§ Try it:
All lines of the listing that contain "screenshot" should be shown in full.

━━━ Provided data ━━━

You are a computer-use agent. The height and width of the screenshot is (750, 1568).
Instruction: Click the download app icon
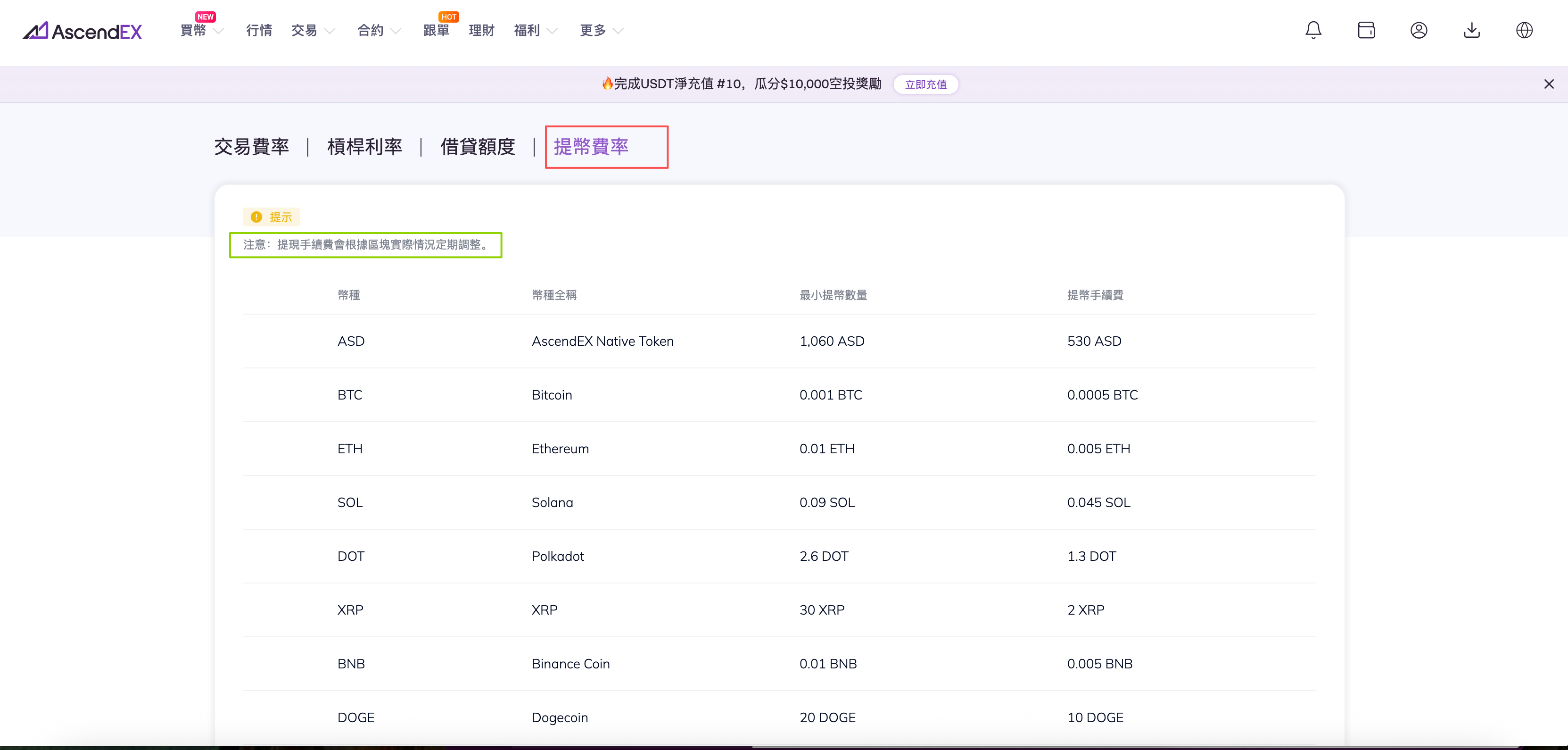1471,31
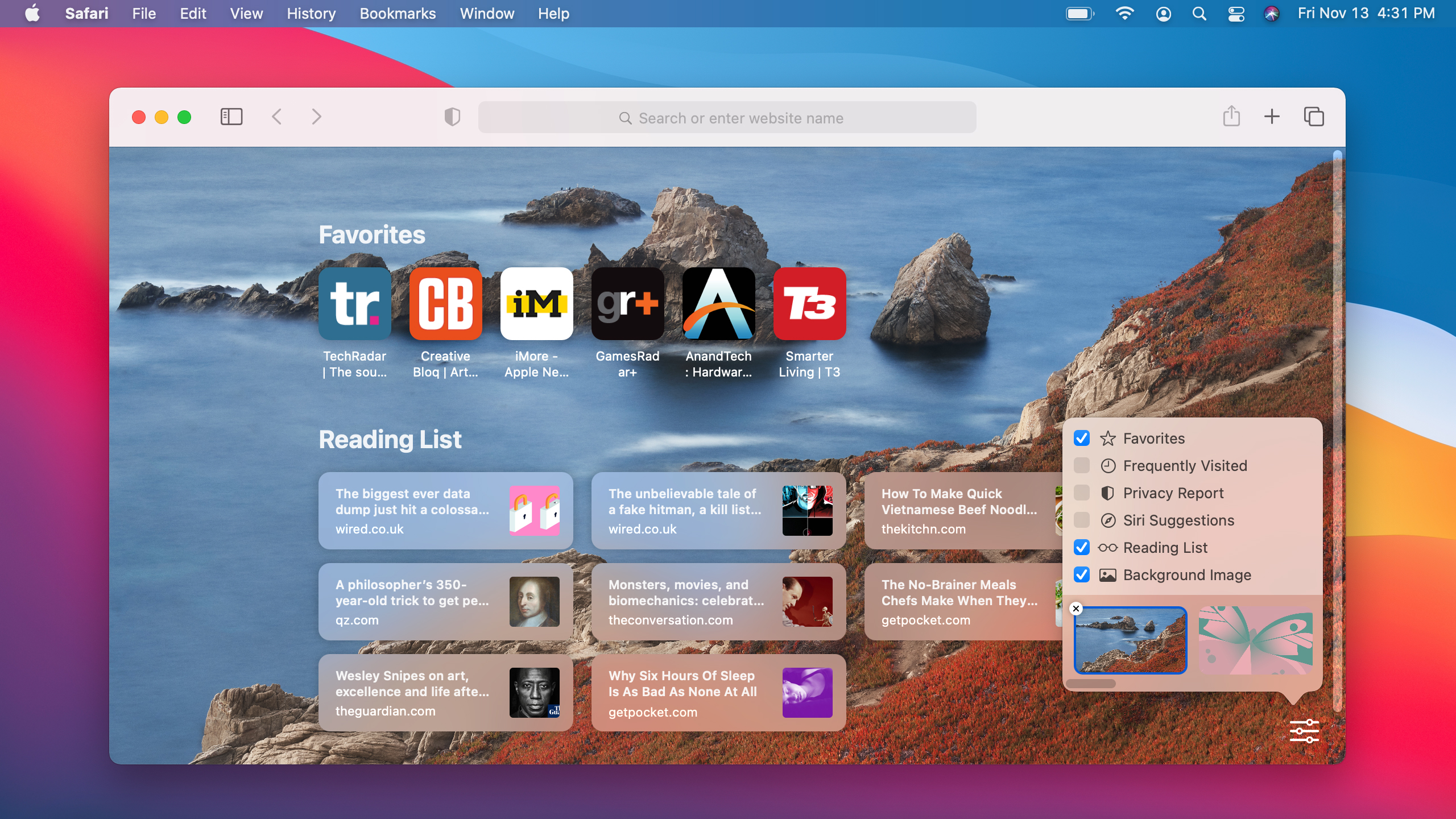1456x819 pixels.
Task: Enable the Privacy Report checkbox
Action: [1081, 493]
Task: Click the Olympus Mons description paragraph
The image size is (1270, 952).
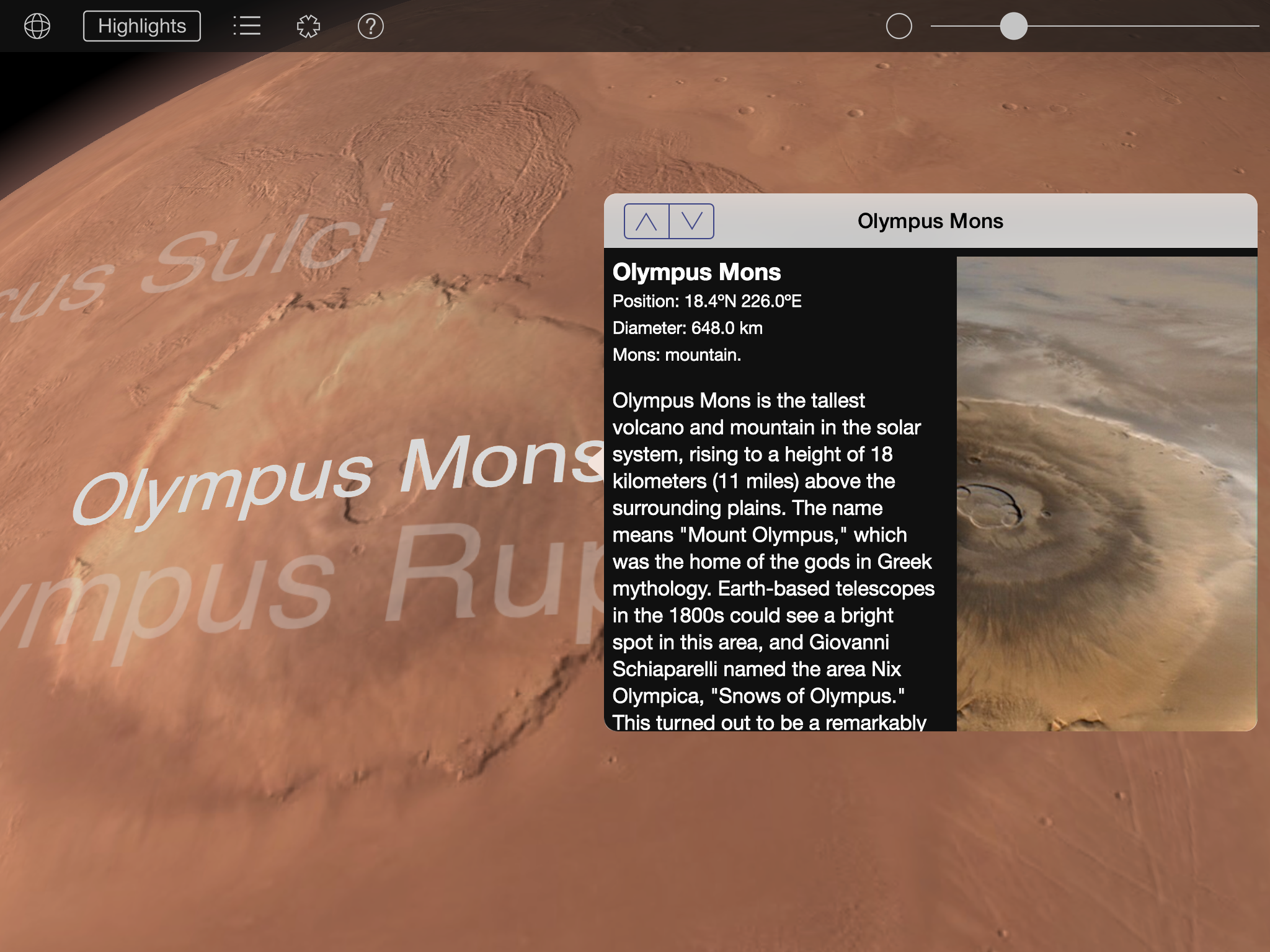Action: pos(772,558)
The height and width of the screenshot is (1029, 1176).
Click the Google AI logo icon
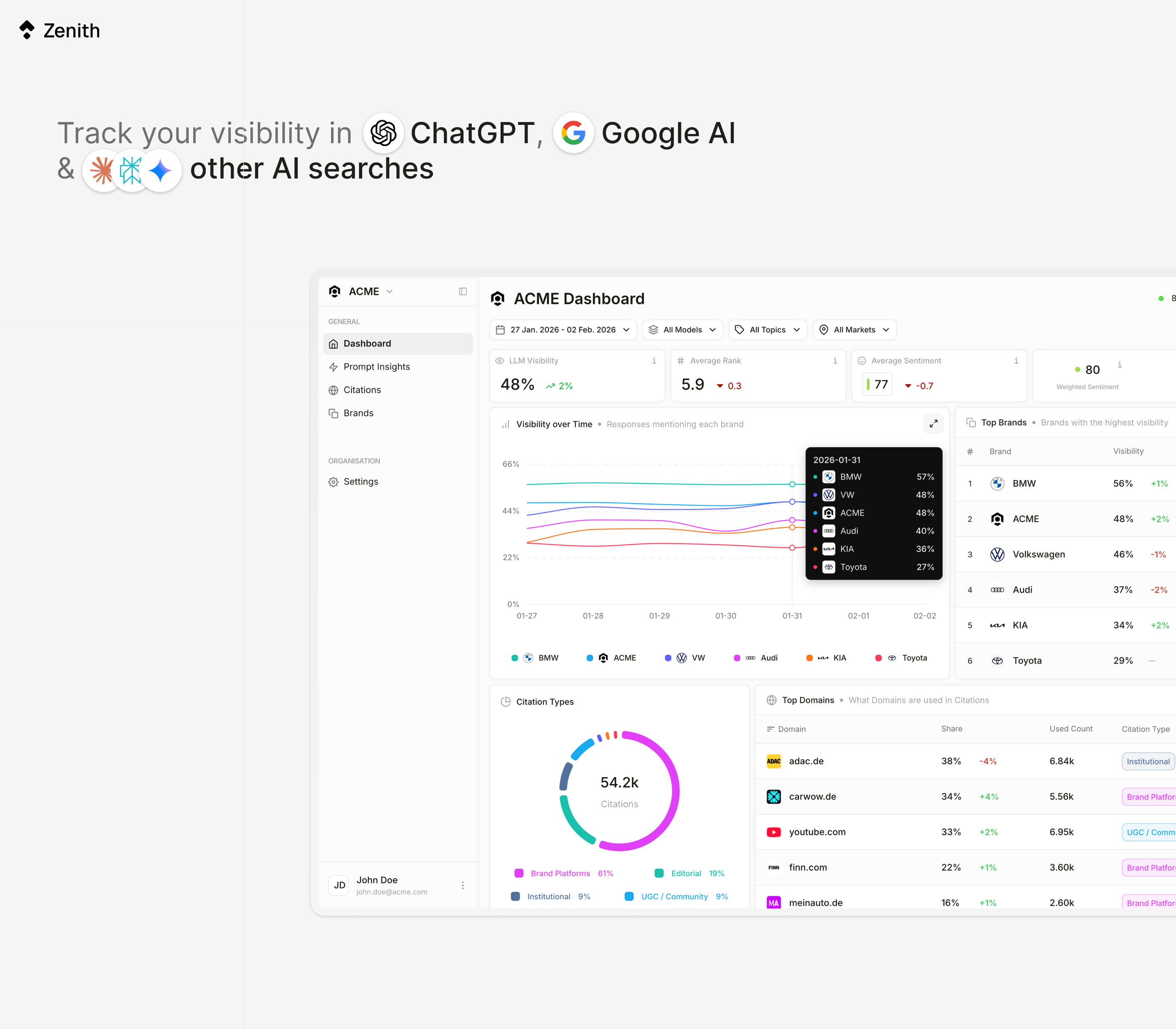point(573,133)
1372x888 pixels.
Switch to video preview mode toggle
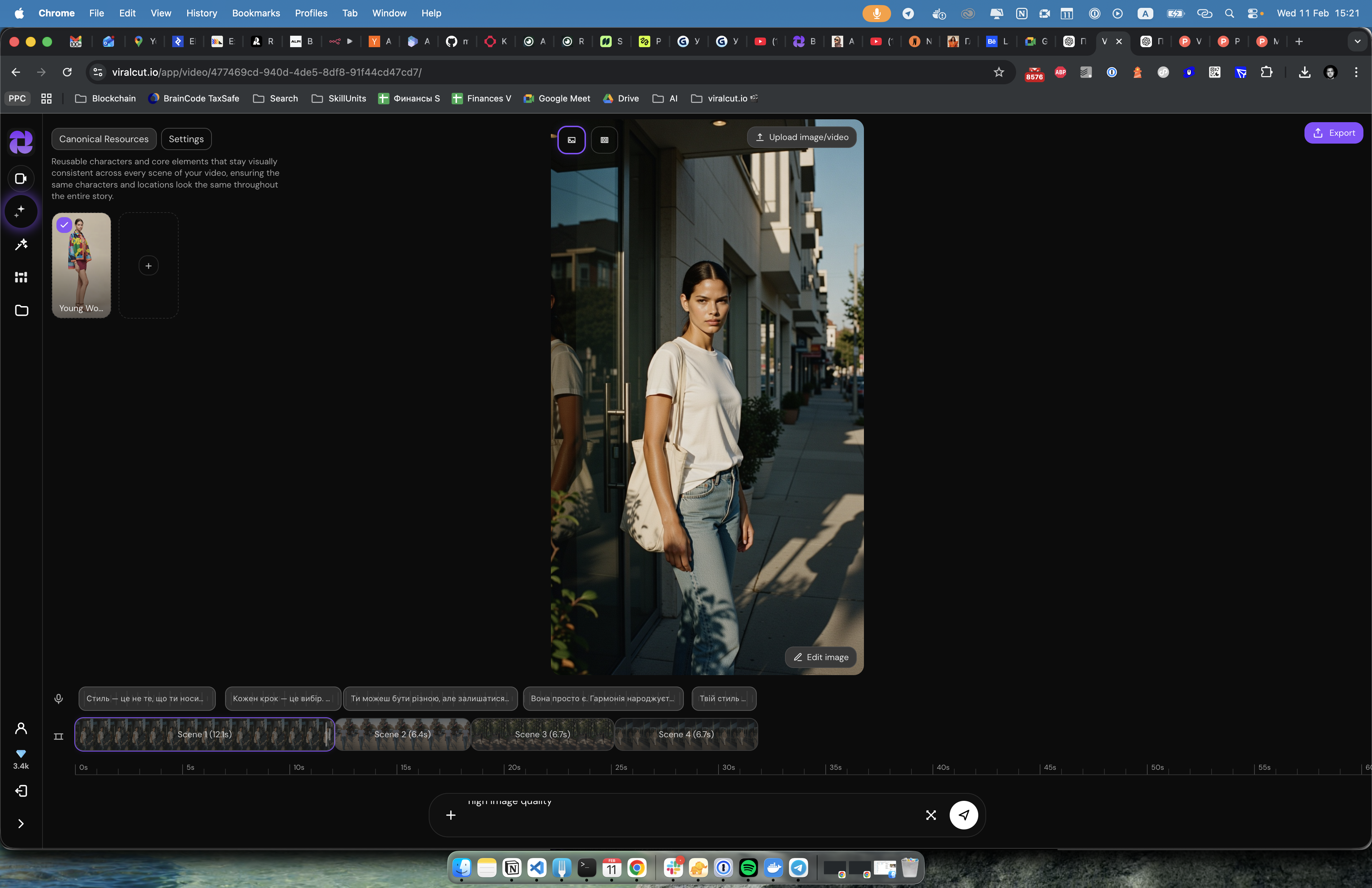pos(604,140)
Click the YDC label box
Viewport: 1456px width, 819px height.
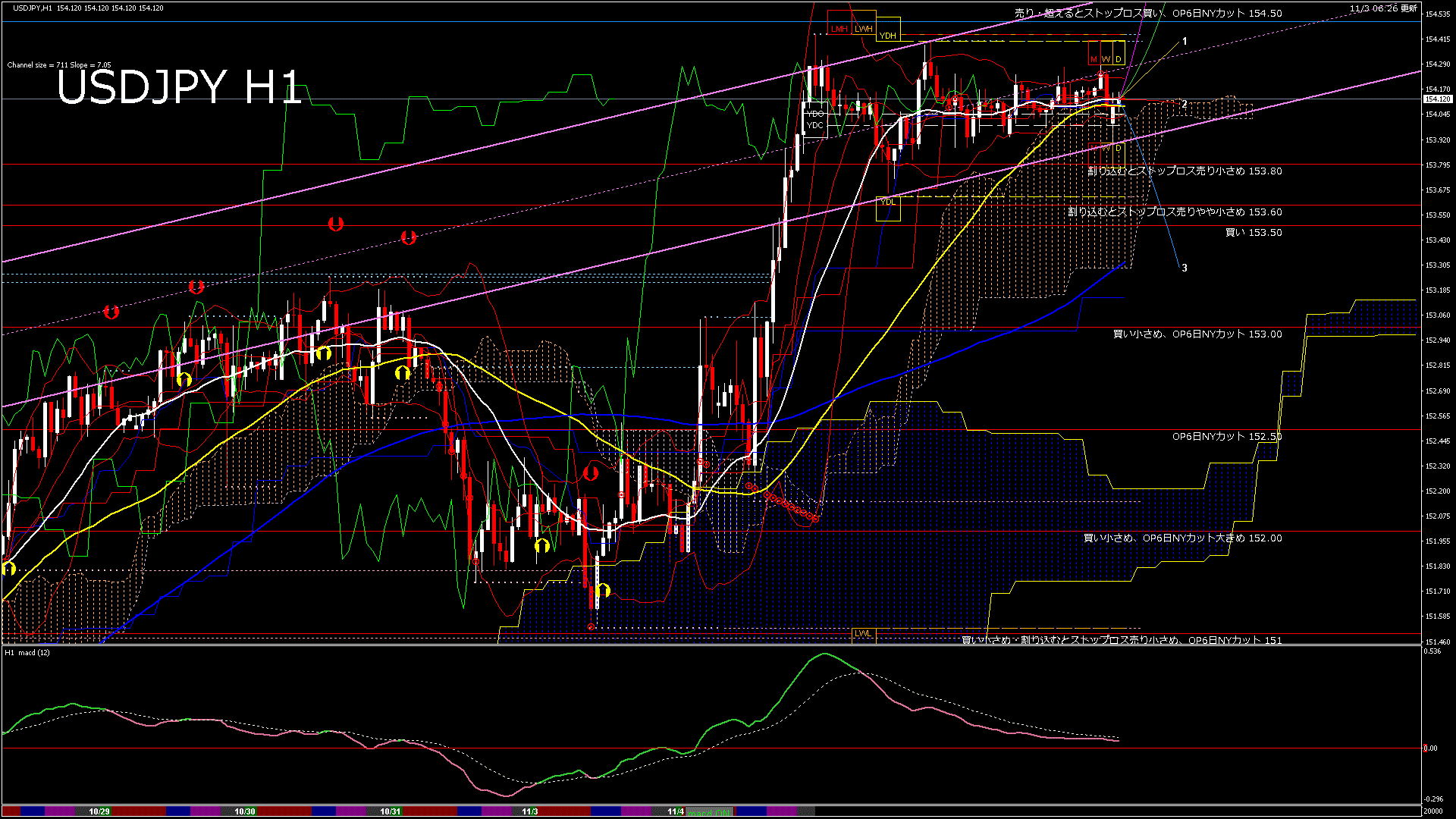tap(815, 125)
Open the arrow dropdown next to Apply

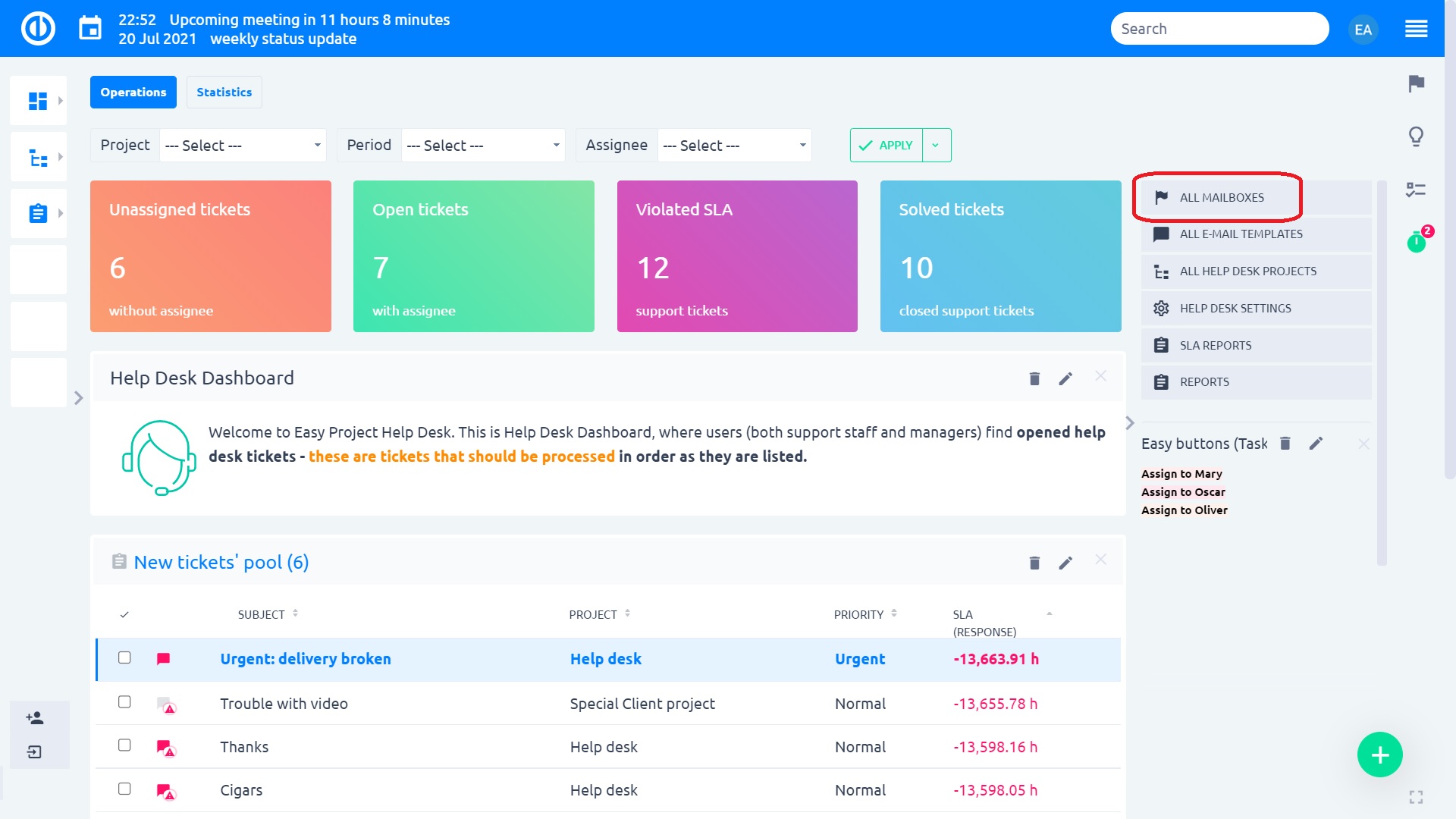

━━━

§ Written answer:
You are a computer-use agent. The height and width of the screenshot is (750, 1568).
The height and width of the screenshot is (1029, 1176).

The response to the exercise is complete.